### Dataset entries
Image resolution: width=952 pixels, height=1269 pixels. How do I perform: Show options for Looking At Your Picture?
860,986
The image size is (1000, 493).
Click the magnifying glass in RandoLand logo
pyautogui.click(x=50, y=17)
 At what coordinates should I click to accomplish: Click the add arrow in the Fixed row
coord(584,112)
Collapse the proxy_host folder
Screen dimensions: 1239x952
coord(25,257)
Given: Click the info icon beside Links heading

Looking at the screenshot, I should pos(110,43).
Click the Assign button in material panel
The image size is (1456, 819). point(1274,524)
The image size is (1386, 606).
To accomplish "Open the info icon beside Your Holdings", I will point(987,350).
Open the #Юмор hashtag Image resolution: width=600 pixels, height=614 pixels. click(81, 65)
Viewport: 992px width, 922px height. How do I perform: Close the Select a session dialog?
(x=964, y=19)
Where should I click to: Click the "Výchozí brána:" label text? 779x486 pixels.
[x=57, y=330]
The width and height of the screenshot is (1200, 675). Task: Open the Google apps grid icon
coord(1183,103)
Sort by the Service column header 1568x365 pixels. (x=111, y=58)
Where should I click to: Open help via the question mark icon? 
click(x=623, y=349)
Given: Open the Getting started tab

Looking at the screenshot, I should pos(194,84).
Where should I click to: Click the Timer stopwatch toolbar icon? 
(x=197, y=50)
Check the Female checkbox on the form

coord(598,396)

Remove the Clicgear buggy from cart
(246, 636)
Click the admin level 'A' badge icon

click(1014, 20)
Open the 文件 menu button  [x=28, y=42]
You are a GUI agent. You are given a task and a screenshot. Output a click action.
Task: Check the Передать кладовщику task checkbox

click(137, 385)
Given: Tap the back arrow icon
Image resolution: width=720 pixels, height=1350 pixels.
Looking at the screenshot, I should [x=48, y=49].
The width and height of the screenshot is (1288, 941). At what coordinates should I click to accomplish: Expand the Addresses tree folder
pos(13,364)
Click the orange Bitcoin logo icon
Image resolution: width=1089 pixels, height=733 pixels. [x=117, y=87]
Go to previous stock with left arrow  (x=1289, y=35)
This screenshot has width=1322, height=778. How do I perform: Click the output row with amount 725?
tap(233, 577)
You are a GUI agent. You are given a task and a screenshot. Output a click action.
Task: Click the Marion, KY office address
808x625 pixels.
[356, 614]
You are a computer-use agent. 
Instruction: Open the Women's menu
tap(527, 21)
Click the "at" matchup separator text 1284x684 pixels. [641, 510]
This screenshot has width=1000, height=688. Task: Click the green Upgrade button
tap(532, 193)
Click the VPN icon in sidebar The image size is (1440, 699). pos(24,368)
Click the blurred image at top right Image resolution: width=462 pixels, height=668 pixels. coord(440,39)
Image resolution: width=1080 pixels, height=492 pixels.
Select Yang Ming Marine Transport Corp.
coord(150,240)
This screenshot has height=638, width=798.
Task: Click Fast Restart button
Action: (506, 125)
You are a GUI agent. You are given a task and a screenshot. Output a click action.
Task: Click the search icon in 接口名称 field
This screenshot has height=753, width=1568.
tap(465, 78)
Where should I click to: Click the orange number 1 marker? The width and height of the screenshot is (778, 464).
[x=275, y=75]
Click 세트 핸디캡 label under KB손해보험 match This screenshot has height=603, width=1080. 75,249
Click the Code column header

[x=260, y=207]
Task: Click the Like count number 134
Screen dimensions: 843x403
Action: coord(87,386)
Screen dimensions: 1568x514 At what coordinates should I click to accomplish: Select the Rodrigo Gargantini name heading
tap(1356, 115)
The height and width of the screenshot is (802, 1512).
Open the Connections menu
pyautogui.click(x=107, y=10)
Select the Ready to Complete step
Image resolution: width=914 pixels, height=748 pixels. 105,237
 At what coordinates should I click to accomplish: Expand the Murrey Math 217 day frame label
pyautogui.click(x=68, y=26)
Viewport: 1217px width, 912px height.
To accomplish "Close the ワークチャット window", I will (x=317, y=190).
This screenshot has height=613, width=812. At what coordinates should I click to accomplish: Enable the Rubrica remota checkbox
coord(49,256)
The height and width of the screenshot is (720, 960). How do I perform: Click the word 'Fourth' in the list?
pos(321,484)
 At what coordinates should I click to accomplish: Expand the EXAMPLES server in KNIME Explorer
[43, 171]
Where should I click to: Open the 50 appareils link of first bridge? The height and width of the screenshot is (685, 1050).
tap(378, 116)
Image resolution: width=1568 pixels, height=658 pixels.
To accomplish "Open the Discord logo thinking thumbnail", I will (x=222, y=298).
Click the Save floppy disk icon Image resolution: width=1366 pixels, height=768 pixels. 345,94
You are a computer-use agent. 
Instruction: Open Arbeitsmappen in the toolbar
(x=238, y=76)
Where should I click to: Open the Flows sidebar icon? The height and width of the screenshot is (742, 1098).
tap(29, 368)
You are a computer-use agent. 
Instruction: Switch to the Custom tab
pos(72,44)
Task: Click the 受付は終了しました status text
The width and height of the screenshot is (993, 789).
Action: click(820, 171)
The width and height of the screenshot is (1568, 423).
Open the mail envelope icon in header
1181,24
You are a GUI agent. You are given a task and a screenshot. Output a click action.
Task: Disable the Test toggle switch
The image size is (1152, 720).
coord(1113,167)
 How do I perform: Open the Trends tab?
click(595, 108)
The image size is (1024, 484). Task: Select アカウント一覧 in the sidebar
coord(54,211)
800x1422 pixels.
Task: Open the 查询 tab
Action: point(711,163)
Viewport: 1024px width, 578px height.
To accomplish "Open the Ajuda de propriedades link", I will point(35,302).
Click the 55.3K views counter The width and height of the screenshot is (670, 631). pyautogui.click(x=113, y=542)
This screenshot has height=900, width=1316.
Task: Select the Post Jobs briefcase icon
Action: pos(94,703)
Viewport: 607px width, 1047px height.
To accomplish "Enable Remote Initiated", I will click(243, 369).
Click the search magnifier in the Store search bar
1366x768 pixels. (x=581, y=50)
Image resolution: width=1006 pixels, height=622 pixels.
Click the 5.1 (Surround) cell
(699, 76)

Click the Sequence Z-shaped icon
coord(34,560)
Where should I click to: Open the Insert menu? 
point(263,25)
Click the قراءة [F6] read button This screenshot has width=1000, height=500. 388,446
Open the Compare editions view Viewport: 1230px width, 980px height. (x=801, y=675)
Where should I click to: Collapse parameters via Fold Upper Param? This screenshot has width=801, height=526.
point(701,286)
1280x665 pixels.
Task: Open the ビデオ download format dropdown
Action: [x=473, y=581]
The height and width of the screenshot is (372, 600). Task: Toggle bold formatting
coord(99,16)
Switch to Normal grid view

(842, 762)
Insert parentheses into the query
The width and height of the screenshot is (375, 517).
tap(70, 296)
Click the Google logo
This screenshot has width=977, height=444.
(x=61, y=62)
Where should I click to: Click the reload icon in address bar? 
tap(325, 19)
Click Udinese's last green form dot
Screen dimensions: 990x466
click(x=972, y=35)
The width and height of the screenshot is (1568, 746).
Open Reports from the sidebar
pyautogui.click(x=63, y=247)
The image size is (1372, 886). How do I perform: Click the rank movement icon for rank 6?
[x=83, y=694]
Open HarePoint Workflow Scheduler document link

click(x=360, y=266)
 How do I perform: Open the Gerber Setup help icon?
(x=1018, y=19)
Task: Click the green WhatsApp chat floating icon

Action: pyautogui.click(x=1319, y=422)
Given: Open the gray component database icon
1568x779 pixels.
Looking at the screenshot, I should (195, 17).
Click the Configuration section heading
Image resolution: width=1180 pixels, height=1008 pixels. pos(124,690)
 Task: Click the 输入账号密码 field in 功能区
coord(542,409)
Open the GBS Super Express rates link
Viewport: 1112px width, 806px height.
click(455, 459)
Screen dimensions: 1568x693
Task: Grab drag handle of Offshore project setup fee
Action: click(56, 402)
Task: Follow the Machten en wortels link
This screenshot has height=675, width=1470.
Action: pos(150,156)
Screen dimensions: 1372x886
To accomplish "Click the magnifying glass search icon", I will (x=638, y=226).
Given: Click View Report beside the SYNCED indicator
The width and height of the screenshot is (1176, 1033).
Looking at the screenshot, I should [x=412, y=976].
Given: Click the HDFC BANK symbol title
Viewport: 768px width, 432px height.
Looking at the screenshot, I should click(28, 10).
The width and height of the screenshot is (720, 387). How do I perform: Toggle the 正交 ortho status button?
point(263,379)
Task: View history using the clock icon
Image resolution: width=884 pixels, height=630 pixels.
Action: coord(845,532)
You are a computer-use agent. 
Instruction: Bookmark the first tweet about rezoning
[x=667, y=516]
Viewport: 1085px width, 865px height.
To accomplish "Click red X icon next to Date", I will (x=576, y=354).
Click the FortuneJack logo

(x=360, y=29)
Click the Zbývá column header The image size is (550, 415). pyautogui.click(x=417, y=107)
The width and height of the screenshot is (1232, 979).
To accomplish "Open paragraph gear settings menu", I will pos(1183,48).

### Assignment
The span to print begins at the line containing "Image resolution: width=884" and ends at the final line of the entries; print it exactly and print nothing else.

### Expected output
Image resolution: width=884 pixels, height=630 pixels.
Action: coord(845,532)
You are a computer-use agent. 
Instruction: Bookmark the first tweet about rezoning
[x=667, y=516]
Viewport: 1085px width, 865px height.
To accomplish "Click red X icon next to Date", I will (x=576, y=354).
Click the FortuneJack logo

(x=360, y=29)
Click the Zbývá column header The image size is (550, 415). pyautogui.click(x=417, y=107)
The width and height of the screenshot is (1232, 979).
To accomplish "Open paragraph gear settings menu", I will pos(1183,48).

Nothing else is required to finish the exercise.